YOUR TASKS>
1. In the arbitration excerpt, why does the arbitrator consider the bargaining table a poor place to deal with reclassification requests?
2. Which distinct words in the arbitration excerpt begin with a capital letter without starting a sentence?
3. Could you print the arbitration excerpt from "71      The Employer" up to and including "and 1987 negotiations."?

___ ARTICLE ___

71      The Employer submits that the Union and the incumbents are not left without a remedy in these circumstances. They can raise the matter in collective bargaining. However, the evidence I heard concerning the 1984 and 1987 negotiations between these parties suggests the difficulty parties generally can have in addressing numerous reclassification requests at the bargaining table. In my view, that forum is not geared for dealing with the minute detail that can arise in each and every reclassification request. That is why separate processes are often developed away from the bargaining table to address these requests. In fact, that is what these parties appear to have done in both the 1984 and 1987 negotiations.

 

72      The Employer also submits that when the parties agree to a wage rate for a position or classification in collective bargaining, they do so on the basis of the duties and functions of that position or classification as they exist at the commencement date of the collective agreement. Thus, the base for measuring future changes to a job becomes the job’s duties and functions as of the first day of the current collective agreement. As of that date, the duties of the Collector position included the credit granting function.

___ RECORDS ___

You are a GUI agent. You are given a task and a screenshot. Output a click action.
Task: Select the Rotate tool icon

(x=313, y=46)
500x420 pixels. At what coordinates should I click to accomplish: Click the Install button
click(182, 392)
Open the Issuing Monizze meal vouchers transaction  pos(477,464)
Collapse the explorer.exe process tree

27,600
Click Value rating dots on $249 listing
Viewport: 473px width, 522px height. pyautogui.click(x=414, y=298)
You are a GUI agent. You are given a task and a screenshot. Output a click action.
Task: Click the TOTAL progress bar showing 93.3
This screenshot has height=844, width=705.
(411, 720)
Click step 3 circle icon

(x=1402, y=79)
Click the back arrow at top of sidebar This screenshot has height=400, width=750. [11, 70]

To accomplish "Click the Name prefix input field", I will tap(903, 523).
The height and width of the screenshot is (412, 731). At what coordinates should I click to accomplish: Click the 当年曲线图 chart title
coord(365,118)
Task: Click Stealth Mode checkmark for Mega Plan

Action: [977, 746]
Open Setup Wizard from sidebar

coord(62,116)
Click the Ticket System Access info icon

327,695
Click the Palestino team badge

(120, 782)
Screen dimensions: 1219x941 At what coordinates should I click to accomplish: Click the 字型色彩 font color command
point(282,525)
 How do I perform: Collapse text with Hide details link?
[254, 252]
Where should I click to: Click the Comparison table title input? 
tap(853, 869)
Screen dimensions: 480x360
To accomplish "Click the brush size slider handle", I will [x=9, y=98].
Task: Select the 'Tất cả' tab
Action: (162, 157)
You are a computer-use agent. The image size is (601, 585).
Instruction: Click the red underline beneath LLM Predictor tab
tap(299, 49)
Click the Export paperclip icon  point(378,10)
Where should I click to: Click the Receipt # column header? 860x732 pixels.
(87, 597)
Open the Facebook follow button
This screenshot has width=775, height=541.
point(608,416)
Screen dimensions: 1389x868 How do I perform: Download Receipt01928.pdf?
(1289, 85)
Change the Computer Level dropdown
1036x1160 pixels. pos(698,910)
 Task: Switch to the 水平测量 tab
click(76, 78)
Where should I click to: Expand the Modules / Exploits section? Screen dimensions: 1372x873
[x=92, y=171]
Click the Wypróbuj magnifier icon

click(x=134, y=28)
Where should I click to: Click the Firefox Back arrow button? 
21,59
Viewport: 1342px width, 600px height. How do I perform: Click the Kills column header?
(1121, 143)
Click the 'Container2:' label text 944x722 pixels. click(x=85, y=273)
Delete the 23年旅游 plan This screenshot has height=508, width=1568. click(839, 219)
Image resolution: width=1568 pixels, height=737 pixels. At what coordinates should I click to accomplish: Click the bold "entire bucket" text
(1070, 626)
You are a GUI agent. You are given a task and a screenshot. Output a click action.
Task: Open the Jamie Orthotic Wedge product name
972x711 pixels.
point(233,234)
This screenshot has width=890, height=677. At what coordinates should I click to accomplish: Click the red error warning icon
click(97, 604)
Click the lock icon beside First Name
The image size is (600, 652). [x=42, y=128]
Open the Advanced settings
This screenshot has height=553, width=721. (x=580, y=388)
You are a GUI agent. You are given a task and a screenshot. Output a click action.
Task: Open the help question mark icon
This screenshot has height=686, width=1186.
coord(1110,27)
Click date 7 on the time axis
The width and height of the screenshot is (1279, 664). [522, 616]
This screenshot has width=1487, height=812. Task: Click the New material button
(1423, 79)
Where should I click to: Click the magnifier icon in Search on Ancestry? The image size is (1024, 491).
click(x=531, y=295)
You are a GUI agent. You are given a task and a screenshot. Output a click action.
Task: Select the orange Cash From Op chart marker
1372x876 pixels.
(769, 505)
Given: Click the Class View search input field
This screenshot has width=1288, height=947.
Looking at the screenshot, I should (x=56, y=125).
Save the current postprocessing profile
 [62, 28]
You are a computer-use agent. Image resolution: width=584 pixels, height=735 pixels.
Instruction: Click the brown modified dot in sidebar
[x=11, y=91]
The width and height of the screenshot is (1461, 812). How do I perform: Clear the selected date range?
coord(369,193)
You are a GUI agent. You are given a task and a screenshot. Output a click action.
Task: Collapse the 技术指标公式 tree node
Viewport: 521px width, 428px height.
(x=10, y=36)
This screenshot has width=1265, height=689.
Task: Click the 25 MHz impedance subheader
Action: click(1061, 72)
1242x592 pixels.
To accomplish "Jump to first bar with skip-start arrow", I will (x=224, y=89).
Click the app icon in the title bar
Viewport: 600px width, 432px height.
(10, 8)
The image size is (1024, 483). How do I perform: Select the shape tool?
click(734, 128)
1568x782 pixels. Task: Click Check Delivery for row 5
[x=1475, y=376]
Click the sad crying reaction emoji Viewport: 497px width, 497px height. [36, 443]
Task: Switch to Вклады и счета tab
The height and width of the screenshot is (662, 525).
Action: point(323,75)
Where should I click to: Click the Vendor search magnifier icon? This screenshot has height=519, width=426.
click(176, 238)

___

SOLUTIONS TO THE EXERCISE>
1. The arbitrator holds that collective bargaining is not geared to the minute detail that each reclassification request can involve. The evidence about the 1984 and 1987 negotiations showed how hard it is for parties to handle many such requests at the table. That is why separate processes are often set up away from bargaining.

2. Employer, Union, I, Collector

3.
71      The Employer submits that the Union and the incumbents are not left without a remedy in these circumstances. They can raise the matter in collective bargaining. However, the evidence I heard concerning the 1984 and 1987 negotiations between these parties suggests the difficulty parties generally can have in addressing numerous reclassification requests at the bargaining table. In my view, that forum is not geared for dealing with the minute detail that can arise in each and every reclassification request. That is why separate processes are often developed away from the bargaining table to address these requests. In fact, that is what these parties appear to have done in both the 1984 and 1987 negotiations.